[Problem]: Starting from the line that contains "Instruction: Select Left-to-right", give back every line through the end of the listing exactly as written and no other line.

[Supplied records]:
^^^^

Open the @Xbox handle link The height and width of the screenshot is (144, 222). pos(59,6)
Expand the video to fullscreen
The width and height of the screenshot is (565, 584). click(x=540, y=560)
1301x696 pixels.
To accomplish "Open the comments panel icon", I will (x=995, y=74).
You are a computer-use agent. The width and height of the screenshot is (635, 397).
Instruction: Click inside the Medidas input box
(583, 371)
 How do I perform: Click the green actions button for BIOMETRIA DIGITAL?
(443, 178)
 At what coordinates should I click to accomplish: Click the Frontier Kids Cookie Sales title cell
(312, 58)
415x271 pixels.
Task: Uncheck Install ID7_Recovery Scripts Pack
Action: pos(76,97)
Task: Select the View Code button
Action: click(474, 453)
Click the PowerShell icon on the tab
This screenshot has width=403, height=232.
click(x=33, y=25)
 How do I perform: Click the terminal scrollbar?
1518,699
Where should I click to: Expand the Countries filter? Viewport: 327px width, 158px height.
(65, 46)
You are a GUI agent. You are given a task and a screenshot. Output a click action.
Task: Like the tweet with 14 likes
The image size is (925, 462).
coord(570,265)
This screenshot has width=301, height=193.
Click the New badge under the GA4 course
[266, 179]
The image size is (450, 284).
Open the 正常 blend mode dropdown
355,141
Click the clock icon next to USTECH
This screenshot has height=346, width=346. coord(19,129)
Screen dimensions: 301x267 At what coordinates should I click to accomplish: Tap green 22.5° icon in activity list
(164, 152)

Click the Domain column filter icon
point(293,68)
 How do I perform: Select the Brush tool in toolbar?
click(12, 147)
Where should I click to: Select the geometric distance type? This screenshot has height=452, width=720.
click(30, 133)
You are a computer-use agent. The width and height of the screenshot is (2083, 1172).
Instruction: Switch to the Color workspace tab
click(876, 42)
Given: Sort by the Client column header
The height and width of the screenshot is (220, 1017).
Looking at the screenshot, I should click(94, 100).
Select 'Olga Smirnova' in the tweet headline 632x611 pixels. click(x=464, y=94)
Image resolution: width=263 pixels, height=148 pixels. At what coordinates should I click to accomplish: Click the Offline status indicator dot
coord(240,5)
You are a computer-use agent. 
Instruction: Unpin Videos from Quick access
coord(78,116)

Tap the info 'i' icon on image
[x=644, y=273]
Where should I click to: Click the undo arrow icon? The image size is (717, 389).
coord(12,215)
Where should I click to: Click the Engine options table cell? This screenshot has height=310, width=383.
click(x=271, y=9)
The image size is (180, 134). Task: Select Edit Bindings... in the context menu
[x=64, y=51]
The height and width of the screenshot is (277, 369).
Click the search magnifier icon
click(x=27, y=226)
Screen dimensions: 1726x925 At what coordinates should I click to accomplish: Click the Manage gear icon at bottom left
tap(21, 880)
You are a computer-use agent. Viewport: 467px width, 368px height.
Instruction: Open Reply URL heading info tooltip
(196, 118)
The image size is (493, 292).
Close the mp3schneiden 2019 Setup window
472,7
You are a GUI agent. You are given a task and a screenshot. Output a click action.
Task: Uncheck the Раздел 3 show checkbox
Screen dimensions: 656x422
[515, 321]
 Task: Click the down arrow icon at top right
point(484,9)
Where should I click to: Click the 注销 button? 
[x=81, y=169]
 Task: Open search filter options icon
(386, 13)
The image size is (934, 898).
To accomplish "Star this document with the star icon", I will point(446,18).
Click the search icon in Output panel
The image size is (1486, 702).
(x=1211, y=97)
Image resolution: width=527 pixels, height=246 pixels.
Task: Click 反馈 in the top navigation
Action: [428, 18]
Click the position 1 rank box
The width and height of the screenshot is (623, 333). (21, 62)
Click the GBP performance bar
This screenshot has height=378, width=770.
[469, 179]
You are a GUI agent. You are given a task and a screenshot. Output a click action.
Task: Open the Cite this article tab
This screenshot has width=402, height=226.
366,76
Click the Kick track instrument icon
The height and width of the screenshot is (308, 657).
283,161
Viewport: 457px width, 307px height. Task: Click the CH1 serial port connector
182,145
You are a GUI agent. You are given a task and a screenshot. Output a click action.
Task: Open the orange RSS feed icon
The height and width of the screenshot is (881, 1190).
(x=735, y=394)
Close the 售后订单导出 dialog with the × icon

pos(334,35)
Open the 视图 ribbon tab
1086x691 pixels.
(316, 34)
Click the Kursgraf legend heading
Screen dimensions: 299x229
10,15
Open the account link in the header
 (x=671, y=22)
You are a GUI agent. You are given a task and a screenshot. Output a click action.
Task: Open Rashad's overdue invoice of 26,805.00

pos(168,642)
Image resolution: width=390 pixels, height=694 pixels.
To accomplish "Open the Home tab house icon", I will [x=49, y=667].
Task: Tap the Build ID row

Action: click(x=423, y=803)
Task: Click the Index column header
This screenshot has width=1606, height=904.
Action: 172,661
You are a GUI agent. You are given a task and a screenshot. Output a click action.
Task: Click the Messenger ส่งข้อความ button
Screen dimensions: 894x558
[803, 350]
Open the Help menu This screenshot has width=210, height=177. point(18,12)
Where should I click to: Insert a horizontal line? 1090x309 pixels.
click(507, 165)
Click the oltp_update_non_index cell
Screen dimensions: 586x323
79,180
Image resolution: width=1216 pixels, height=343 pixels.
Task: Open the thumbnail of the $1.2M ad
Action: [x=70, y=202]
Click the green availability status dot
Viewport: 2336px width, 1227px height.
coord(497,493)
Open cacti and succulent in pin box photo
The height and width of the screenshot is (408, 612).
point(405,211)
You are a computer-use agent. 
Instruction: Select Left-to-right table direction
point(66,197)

^^^^

[Your response]:
Instruction: Select Left-to-right table direction
point(66,197)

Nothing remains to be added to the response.